→ Excerpt provided:
/---

Get involved
A Find An Hour orientation session will be held at 6 p.m. Wednesday at Big Brothers & Big Sisters, 2107 S. 12th St., Tacoma. Tacoma has reached a “tipping point” in public education. Following Malcolm Gladwell’s 2002 best-seller of the same name, we see a city on the verge of educational greatness.
But greatness isn’t free, and it isn’t easy. And educational greatness depends on how well we all come through for all of our children.
Imagine if we all found just one hour a week to give to the Tacoma’s children. We know that high-quality, one-on-one tutoring for one hour a week during the school year can result in great leaps in learning for a student. Just one hour a week.
Six out of 10 of Tacoma’s schoolchildren live in poverty. Students of color also are experiencing a widening achievement gap in public education. These students are our neighbors and our children’s classmates and friends. Tacoma Public Schools has acknowledged that there is an achievement gap for students of color and has pledged to reduce this gap each year by 10 percent.
In a 2008 News Tribune interview, Superintendent Art Jarvis stated, “My focus and our focus really has been: How do we move further down that path of closing the achievement gap.” The Find An Hour coalition is ready to help the school district walk “down that path” to eliminate the achievement gap.
Our town’s most successful educational programs, particularly those with the greatest promise for closing the gap, require longer school days and Saturday work from teachers. Intense involvement with students who doubt their own academic abilities can lead easily to depletion of our teaching pool as people burn out. Just how many years of 12-hour days and Saturday half-days can one person endure?
Help is on the way. We can all play a major role in that help. According to the National Education Association, students struggling academically can learn to “master the skills necessary for success” from one-on-one tutoring and mentoring.

\---

→ Information supplied:
/---

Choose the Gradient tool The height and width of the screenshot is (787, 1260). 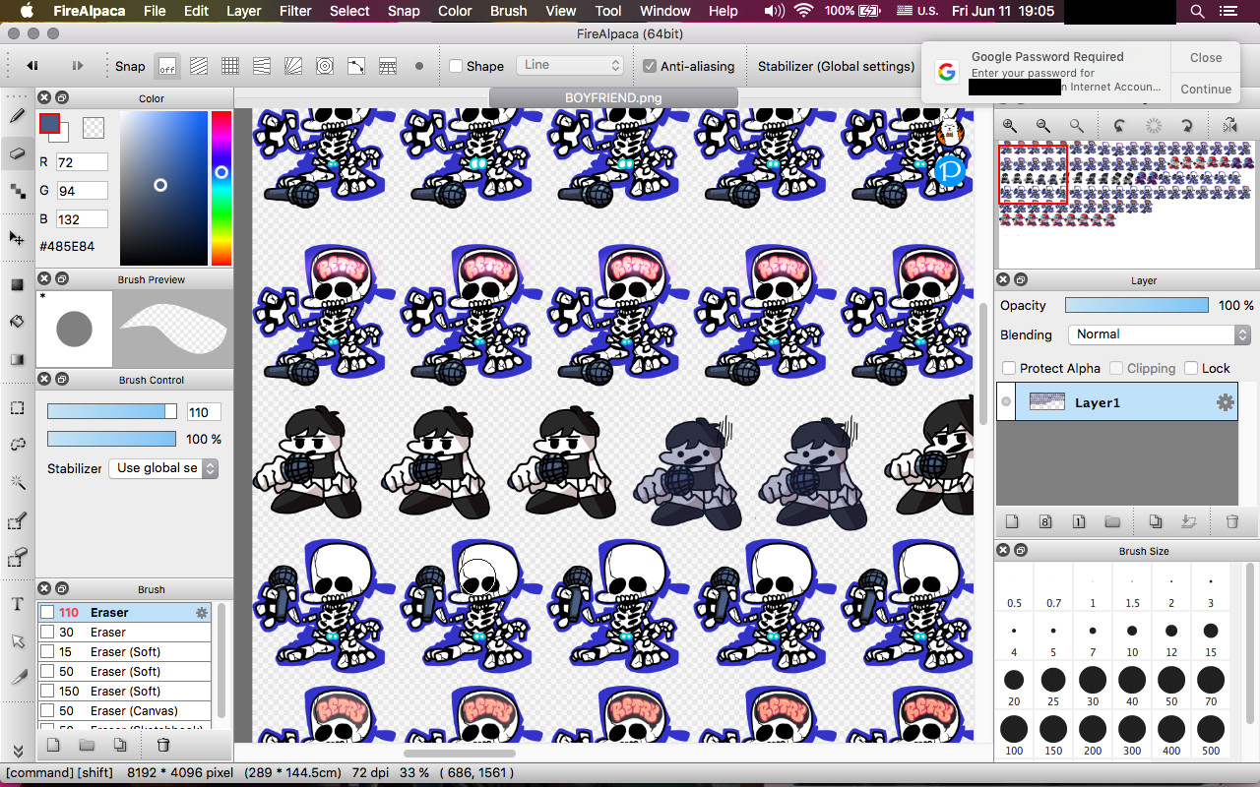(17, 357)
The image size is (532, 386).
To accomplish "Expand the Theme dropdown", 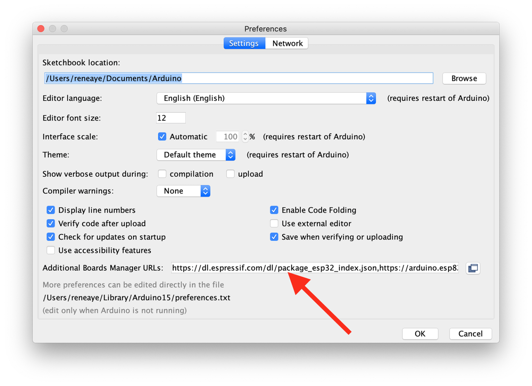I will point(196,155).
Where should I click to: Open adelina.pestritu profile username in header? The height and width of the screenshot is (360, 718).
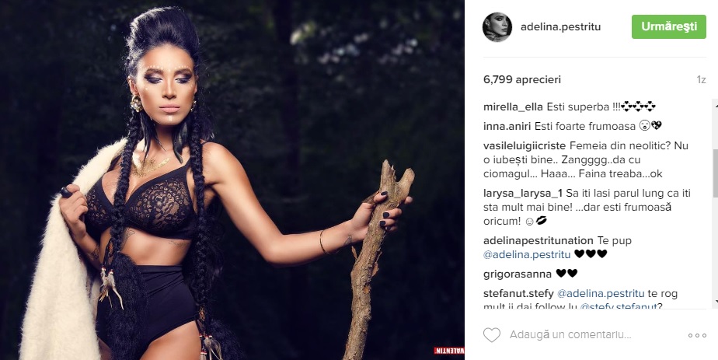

\---

→ Study questions:
• A. Which organizations does the article on tutoring in Tacoma name?
• B. Repeat the article on tutoring in Tacoma word for word, between "Six out of 10" and "eliminate the achievement gap.", inclusive.
• C. Answer these questions from the article on tutoring in Tacoma:
(i) When will the Find An Hour orientation session be held?
(ii) How many of Tacoma's schoolchildren live in poverty?
(iii) In what year did Superintendent Art Jarvis give the News Tribune interview that is quoted?

→ Solved tasks:
• A.
Big Brothers & Big Sisters
Tacoma Public Schools
The News Tribune
The Find An Hour coalition
The National Education Association

• B.
Six out of 10 of Tacoma’s schoolchildren live in poverty. Students of color also are experiencing a widening achievement gap in public education. These students are our neighbors and our children’s classmates and friends. Tacoma Public Schools has acknowledged that there is an achievement gap for students of color and has pledged to reduce this gap each year by 10 percent.
In a 2008 News Tribune interview, Superintendent Art Jarvis stated, “My focus and our focus really has been: How do we move further down that path of closing the achievement gap.” The Find An Hour coalition is ready to help the school district walk “down that path” to eliminate the achievement gap.

• C.
(i) At 6 p.m. Wednesday
(ii) Six out of 10
(iii) 2008